Czy mobilne płatności w Biedronce się przyjmą?

Według informacji Wirtualnej Polski jeszcze w tym roku możliwe będzie płacenie w sieci Biedronka swoim telefonem. Zdaniem ekspertów takie rozwiązanie może się przyjąć, ale największa w Polsce sieć dyskontów będzie musiała sporo na wdrożenie wydać. Kluczem do sukcesu będą też banki.

Czy mobilne płatności w Biedronce się przyjmą?
Źródło zdjęć: © WP.PL | Sebastian Ogórek

11.01.2013 | aktual.: 11.01.2013 12:57

Na początku stycznia Wirtualna Polska jako pierwsza poinformowała, że Biedronka przymierza się do wprowadzenia płatności mobilnych (szczegóły tutaj)
. Według naszego informatora testy już odbywają się w jednym z warszawskich sklepów tej sieci - na razie w ten sposób płacić mogą tam tylko pracownicy dyskontu.

Skąd w ogóle pomysł na takie rozwiązanie? Biedronka wbrew pozorom nie jest dziś sklepem byle jakim. Zmieniło się podejście dyskontu do pracowników, odświeżono logo i wnętrze placówek. Jeronimo Martins Polska stawia też na nowe technologie. Jako pierwszy w Polsce i najprawdopodobniej na świecie na części produktów marek własnych drukuje ultranowoczesny kod kreskowy. Zapisano w nim datę ważności produktu, przez co nawet jeśli przez przypadek trafi on na kasę, to kasjer przeterminowanego sera czy kiełbasy klientowi nie sprzeda.

To jednak technologia, której nie musimy śledzić. Z płatnościami mobilnymi jest inaczej. One wymagają pełnego zaangażowania kupującego.

- Wielu klientów Biedronki to osoby nieubankowione, więc można domniemywać, że nie mają karty oraz ROR-u, bo nie widzą takiej potrzeby. Zainstalowanie oprogramowania w telefonie, wpłacenie na takie konto pieniędzy, a później połączenie z Wi-Fi i korzystanie z aplikacji może okazać się dla wielu osób zbyt skomplikowane - uważa Bartłomiej Owczarek, ekspert od nowych technologii i partner w firmie konsultingowej Goldenberry.

Dlatego zdaniem ekspertów najważniejsze jest przekonanie do niej klientów. Dla osób, które kupują w Biedronce, najważniejsza jest cena. Zechce im się płacić telefonem, gdy z tego powodu dostaną zniżkę.

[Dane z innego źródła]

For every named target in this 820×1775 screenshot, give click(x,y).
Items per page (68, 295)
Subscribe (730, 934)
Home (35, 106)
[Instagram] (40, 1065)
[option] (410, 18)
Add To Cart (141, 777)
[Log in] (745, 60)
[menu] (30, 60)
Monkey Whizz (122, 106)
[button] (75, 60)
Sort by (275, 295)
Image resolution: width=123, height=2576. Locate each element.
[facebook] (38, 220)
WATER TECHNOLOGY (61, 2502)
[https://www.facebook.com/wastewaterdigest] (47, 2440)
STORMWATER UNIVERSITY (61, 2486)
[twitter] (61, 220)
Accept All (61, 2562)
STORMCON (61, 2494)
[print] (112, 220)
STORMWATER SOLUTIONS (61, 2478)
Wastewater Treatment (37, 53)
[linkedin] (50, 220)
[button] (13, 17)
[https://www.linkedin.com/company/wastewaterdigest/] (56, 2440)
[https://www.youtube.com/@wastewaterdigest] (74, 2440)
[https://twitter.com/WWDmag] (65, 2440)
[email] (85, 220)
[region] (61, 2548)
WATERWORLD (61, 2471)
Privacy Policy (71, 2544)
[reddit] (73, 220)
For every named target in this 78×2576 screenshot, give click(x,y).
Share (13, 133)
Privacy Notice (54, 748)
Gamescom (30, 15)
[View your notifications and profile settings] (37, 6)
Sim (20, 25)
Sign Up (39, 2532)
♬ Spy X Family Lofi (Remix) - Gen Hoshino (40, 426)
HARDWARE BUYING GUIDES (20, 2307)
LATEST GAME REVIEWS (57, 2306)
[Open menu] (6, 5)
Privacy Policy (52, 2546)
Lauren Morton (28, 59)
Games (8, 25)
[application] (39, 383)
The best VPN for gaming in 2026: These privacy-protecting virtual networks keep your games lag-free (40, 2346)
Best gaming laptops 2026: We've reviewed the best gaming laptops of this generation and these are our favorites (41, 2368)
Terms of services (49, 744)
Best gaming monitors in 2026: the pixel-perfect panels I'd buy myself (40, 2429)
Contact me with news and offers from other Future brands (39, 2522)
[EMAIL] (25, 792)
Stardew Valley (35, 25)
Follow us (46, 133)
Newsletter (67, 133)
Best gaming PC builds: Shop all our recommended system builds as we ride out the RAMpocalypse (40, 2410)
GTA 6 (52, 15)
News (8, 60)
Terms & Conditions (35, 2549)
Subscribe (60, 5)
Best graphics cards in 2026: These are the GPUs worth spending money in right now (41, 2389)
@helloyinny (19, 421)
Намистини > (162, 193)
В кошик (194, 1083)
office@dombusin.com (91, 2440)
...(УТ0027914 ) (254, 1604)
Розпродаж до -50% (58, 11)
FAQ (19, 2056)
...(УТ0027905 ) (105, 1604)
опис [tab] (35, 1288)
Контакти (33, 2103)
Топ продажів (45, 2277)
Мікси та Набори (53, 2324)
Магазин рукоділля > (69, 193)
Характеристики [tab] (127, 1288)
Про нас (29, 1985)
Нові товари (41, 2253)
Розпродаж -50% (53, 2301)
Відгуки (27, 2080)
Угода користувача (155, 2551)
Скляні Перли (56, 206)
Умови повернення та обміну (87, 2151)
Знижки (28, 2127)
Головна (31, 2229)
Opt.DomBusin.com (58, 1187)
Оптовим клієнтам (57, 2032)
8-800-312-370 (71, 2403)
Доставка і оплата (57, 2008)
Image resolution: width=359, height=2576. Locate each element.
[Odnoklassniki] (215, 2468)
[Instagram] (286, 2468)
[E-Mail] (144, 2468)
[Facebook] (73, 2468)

- Biedronka nie zrobi na pewno płatności mobilnych tylko po to, by pochwalić się gadżetem. Na coś takiego może sobie pozwolić mała sieć, bo przyniesie jej to rozgłos. Jeronimo Martins musi mieć produkt masowy, bo takie są jego sklepy. Pytanie, czy starczy im chęci, pieniędzy, zaangażowania, by wejść w płatności mobilne. Samo postawienie systemu nie jest takie trudne, główny problem to przeszkolenie armii sprzedawców i przekonanie klientów do takiej formy płatności. To musi być połączone z promocjami, a to są realne koszty - zauważa Wojciech Bolanowski, dyrektor pionu bankowości internetowej w PKO Banku Polski.

Najprawdopodobniej to właśnie banki mogą być szansą na sukces płatności mobilnych w dyskoncie. Klient nawet za rabat nie będzie zainteresowany przelewaniem pieniędzy na jakąś wirtualną portmonetkę, z której skorzystać może tylko w jednym sklepie.

- Konieczność przedpłacenia może spowodować, że usługa zdobędzie niewielką rzeszę użytkowników, liderów innowacji. Szansę powodzenia mają za to rozwiązania oparte na przykład o natychmiastowe przelewy z konta bankowego klienta inicjowane w prosty sposób telefonem przy sklepowej kasie - mówi Sebastian Ptak, dyrektor zarządzający Blue Media.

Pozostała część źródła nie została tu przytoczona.